Produce an exact copy of the data below.

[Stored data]
= Beginning of Section =
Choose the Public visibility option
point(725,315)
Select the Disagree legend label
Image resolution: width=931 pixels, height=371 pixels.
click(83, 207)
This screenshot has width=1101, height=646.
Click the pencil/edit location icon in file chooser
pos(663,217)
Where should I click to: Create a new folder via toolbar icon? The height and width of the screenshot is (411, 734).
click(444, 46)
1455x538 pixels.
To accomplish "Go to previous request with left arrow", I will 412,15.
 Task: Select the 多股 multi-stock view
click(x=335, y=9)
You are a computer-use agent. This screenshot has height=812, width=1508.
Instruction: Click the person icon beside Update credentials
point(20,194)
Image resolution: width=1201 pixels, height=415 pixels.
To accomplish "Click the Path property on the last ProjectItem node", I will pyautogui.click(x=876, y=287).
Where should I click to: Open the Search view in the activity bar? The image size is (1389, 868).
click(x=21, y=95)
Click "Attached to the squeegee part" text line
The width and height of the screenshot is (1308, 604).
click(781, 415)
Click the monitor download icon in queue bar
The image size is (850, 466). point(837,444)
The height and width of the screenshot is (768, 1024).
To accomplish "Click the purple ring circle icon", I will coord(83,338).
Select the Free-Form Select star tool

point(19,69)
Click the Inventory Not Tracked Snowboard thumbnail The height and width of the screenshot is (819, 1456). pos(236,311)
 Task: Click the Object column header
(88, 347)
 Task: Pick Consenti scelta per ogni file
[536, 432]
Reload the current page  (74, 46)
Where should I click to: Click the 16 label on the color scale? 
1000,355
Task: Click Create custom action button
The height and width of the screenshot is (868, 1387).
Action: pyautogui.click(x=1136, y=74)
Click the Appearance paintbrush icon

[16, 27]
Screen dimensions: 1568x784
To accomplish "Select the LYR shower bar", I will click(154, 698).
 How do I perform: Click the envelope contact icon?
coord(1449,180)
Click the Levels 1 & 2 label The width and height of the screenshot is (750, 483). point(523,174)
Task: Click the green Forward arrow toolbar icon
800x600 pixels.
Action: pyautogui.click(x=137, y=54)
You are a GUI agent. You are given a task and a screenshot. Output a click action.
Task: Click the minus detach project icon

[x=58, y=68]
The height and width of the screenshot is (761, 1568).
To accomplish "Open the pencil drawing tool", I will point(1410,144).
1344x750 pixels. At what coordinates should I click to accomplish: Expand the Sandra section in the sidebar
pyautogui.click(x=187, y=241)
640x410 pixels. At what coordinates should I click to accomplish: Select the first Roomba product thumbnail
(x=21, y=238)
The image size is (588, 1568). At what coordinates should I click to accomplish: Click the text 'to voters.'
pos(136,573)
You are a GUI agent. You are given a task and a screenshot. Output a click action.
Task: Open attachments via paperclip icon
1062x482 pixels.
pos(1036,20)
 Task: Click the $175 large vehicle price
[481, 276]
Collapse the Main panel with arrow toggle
= End of Section =
_Task response_
Choose the Public visibility option
point(725,315)
Select the Disagree legend label
Image resolution: width=931 pixels, height=371 pixels.
click(83, 207)
This screenshot has width=1101, height=646.
Click the pencil/edit location icon in file chooser
pos(663,217)
Where should I click to: Create a new folder via toolbar icon? The height and width of the screenshot is (411, 734).
click(444, 46)
1455x538 pixels.
To accomplish "Go to previous request with left arrow", I will 412,15.
 Task: Select the 多股 multi-stock view
click(x=335, y=9)
You are a computer-use agent. This screenshot has height=812, width=1508.
Instruction: Click the person icon beside Update credentials
point(20,194)
Image resolution: width=1201 pixels, height=415 pixels.
To accomplish "Click the Path property on the last ProjectItem node", I will pyautogui.click(x=876, y=287).
Where should I click to: Open the Search view in the activity bar? The image size is (1389, 868).
click(x=21, y=95)
Click "Attached to the squeegee part" text line
The width and height of the screenshot is (1308, 604).
click(781, 415)
Click the monitor download icon in queue bar
The image size is (850, 466). point(837,444)
The height and width of the screenshot is (768, 1024).
To accomplish "Click the purple ring circle icon", I will coord(83,338).
Select the Free-Form Select star tool

point(19,69)
Click the Inventory Not Tracked Snowboard thumbnail The height and width of the screenshot is (819, 1456). pos(236,311)
 Task: Click the Object column header
(88, 347)
 Task: Pick Consenti scelta per ogni file
[536, 432]
Reload the current page  (74, 46)
Where should I click to: Click the 16 label on the color scale? 
1000,355
Task: Click Create custom action button
The height and width of the screenshot is (868, 1387).
Action: pyautogui.click(x=1136, y=74)
Click the Appearance paintbrush icon

[16, 27]
Screen dimensions: 1568x784
To accomplish "Select the LYR shower bar", I will click(154, 698).
 How do I perform: Click the envelope contact icon?
coord(1449,180)
Click the Levels 1 & 2 label The width and height of the screenshot is (750, 483). point(523,174)
Task: Click the green Forward arrow toolbar icon
800x600 pixels.
Action: pyautogui.click(x=137, y=54)
You are a GUI agent. You are given a task and a screenshot. Output a click action.
Task: Click the minus detach project icon

[x=58, y=68]
The height and width of the screenshot is (761, 1568).
To accomplish "Open the pencil drawing tool", I will point(1410,144).
1344x750 pixels. At what coordinates should I click to accomplish: Expand the Sandra section in the sidebar
pyautogui.click(x=187, y=241)
640x410 pixels. At what coordinates should I click to accomplish: Select the first Roomba product thumbnail
(x=21, y=238)
The image size is (588, 1568). At what coordinates should I click to accomplish: Click the text 'to voters.'
pos(136,573)
You are a GUI agent. You are given a task and a screenshot. Output a click action.
Task: Open attachments via paperclip icon
1062x482 pixels.
pos(1036,20)
 Task: Click the $175 large vehicle price
[481, 276]
Collapse the Main panel with arrow toggle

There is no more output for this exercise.